Collected data
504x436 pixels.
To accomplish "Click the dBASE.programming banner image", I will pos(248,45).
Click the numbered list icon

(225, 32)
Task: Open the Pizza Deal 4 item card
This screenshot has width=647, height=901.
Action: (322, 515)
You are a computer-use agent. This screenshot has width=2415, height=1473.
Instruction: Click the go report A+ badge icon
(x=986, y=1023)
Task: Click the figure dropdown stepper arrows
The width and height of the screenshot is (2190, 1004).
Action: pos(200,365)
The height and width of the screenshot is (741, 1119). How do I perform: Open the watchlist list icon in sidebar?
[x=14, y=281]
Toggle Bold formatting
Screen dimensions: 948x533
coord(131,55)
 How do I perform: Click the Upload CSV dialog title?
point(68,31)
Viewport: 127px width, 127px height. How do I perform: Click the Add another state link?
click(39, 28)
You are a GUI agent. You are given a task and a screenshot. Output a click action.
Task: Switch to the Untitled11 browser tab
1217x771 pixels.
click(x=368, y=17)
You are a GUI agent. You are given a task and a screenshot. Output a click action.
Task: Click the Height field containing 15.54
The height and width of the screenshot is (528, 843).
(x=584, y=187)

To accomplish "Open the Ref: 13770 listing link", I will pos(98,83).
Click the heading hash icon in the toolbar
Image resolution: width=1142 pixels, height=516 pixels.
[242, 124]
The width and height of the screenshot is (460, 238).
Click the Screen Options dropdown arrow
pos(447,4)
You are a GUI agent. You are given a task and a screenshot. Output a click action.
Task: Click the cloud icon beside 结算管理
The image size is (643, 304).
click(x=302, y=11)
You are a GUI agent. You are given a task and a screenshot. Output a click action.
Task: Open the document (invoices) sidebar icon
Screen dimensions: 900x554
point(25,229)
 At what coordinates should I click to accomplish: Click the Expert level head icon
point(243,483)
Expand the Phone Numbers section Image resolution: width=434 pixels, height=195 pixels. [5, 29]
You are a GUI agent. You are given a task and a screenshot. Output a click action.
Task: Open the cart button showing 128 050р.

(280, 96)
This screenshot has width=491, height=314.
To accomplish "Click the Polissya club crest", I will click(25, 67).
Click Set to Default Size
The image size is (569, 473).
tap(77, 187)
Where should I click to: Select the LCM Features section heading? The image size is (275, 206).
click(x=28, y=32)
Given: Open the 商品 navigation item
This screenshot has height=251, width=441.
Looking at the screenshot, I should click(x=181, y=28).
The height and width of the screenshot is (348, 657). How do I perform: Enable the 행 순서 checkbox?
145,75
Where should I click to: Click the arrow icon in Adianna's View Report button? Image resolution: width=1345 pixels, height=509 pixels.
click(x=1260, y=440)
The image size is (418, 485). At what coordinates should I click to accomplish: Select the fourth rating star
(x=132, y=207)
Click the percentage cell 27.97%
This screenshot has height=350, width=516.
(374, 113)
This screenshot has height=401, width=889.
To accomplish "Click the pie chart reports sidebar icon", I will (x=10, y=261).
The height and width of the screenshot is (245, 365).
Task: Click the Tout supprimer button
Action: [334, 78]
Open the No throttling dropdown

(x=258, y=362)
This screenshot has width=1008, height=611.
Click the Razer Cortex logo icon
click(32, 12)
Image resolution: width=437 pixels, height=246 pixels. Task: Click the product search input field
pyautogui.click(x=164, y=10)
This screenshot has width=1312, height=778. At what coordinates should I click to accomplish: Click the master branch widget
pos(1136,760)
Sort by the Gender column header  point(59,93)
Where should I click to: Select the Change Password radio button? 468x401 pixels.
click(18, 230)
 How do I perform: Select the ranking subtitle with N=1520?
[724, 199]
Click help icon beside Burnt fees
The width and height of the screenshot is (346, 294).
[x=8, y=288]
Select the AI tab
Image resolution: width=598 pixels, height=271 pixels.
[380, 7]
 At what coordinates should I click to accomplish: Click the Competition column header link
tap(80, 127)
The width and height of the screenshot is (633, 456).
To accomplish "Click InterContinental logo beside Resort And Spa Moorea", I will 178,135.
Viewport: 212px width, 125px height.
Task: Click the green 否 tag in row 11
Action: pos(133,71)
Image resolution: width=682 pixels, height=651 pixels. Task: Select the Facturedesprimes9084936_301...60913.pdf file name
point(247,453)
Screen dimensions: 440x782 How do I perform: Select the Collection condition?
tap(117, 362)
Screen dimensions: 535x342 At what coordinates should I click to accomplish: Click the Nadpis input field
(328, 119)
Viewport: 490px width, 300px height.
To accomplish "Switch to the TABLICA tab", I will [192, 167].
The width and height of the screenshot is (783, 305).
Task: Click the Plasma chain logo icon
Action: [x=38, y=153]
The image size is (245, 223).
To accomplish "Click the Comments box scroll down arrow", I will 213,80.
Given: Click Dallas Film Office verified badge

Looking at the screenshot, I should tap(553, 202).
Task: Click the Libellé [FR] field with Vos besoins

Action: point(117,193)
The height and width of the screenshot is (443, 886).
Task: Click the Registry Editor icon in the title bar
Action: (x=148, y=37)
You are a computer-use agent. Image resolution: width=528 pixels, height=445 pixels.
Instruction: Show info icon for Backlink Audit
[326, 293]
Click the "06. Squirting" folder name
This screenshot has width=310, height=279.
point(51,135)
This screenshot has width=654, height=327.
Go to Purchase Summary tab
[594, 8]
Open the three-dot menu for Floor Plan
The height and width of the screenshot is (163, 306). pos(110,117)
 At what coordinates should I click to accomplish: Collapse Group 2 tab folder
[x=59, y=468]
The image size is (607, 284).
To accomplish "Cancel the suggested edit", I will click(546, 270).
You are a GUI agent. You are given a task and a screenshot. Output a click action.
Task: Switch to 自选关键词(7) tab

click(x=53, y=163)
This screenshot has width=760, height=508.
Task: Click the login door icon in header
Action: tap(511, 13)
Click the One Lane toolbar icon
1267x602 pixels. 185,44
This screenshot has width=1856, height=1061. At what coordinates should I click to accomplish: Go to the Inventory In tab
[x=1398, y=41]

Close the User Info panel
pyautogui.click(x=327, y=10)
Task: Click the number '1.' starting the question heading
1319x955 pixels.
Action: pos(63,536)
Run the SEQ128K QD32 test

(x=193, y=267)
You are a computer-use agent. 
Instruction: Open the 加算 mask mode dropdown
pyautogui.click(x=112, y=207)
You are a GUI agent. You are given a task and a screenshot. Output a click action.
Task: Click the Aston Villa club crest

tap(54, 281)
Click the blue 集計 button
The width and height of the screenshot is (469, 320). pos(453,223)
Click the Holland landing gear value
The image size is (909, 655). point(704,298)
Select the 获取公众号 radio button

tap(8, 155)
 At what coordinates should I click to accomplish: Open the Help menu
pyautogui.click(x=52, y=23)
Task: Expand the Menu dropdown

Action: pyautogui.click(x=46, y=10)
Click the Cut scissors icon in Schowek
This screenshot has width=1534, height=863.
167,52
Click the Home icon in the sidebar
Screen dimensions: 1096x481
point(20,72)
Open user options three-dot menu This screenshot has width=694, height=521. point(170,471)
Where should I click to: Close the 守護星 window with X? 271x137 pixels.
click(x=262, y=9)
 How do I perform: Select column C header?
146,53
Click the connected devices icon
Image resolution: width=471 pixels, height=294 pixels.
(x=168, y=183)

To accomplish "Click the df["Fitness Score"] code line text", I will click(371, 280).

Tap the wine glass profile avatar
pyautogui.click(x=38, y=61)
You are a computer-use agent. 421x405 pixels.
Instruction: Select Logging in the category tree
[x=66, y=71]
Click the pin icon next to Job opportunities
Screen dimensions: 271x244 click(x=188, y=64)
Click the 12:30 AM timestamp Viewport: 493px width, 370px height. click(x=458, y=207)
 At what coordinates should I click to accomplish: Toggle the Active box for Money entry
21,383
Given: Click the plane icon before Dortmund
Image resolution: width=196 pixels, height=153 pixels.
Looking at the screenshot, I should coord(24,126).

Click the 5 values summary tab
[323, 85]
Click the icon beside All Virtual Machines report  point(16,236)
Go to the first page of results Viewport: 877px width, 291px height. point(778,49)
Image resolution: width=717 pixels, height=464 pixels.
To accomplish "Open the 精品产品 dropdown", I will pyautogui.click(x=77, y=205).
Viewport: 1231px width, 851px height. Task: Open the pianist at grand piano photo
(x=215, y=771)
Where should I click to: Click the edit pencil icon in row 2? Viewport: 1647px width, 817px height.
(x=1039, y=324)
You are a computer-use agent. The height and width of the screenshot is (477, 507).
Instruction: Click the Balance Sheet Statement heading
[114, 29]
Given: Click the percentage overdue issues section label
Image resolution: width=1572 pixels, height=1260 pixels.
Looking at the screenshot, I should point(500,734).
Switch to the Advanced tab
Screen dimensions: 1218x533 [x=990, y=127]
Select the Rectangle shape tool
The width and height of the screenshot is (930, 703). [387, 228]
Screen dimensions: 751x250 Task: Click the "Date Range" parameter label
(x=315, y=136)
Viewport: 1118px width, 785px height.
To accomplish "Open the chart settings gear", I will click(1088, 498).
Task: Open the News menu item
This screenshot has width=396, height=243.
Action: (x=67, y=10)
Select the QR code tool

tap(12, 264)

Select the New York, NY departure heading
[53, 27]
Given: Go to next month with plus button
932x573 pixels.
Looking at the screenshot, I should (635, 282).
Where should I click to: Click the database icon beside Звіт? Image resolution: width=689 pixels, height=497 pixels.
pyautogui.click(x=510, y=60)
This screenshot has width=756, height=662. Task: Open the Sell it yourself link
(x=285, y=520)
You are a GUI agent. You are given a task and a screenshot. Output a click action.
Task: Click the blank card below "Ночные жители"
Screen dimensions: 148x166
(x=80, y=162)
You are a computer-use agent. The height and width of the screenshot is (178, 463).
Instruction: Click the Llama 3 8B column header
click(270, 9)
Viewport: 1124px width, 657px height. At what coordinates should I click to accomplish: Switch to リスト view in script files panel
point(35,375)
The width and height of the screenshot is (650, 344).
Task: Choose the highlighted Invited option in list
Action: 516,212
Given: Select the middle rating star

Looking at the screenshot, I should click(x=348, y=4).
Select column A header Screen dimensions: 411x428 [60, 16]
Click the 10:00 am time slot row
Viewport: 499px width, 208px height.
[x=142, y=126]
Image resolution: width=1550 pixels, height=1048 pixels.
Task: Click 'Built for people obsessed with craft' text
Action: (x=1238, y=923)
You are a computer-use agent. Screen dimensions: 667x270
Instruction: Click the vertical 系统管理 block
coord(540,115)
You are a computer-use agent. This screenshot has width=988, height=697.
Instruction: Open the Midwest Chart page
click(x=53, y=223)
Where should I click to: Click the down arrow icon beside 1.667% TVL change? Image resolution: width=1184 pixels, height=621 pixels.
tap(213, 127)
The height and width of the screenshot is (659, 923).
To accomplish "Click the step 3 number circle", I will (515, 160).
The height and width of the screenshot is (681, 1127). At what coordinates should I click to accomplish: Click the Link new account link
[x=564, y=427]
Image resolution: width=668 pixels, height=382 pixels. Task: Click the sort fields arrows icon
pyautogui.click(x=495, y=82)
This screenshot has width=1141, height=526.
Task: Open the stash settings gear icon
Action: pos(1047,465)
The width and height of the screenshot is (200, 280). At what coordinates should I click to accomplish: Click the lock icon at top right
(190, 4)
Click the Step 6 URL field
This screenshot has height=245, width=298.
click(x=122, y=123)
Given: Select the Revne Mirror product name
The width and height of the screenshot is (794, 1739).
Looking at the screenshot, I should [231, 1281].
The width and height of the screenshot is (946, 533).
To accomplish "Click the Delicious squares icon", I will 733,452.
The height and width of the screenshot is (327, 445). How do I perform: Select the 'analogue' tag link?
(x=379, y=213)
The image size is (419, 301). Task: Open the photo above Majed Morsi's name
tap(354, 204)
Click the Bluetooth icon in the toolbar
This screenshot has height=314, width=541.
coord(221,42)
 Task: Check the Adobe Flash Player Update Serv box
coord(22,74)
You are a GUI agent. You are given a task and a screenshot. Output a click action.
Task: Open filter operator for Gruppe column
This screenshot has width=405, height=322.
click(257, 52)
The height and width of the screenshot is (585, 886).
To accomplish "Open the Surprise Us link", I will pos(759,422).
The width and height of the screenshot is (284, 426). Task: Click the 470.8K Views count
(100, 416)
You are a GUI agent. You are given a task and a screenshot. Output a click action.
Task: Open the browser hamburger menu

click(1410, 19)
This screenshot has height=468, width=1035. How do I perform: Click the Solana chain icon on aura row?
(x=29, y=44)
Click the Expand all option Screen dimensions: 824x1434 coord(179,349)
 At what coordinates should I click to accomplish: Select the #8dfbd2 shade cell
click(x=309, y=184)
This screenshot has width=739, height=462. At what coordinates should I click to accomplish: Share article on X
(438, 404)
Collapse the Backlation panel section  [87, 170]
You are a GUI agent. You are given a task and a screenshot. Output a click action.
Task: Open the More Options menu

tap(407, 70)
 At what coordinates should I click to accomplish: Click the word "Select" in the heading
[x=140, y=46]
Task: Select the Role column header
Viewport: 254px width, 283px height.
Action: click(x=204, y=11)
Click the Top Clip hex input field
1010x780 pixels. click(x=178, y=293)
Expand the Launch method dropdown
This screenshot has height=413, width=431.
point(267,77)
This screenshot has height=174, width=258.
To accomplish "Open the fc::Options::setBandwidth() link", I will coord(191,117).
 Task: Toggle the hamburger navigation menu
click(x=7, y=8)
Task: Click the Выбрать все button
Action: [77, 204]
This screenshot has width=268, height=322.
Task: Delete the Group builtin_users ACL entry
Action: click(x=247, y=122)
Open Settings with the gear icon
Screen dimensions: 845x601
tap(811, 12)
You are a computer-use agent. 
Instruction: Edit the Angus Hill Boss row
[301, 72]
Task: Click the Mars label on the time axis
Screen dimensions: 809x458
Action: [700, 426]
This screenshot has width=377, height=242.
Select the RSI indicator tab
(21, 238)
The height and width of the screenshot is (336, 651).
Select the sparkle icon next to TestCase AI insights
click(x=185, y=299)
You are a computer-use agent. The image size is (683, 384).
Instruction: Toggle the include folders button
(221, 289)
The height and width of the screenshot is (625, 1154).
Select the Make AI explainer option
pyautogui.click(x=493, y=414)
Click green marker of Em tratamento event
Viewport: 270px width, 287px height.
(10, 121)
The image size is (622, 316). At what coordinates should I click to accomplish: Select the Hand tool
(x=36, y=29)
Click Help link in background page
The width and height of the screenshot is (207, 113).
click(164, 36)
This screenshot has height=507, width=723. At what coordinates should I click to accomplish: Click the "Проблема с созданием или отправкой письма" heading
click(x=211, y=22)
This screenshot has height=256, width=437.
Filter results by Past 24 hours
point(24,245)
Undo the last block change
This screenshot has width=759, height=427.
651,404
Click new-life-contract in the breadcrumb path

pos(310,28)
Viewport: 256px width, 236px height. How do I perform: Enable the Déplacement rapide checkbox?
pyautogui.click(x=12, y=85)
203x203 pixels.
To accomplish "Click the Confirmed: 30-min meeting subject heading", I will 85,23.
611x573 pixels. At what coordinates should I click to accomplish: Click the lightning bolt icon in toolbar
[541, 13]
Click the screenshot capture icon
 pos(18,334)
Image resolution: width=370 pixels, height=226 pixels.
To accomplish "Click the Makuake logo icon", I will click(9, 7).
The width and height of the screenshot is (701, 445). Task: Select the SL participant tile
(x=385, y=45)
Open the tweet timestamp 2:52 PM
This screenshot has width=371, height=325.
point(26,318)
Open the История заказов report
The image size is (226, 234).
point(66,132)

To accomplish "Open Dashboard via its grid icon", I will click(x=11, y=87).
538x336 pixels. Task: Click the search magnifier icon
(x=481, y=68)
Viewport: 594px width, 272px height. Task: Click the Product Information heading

### Required work
Return each line from the entries above that includes "card".

### Solution to the problem
Task: Open the Pizza Deal 4 item card
Task: Click the blank card below "Ночные жители"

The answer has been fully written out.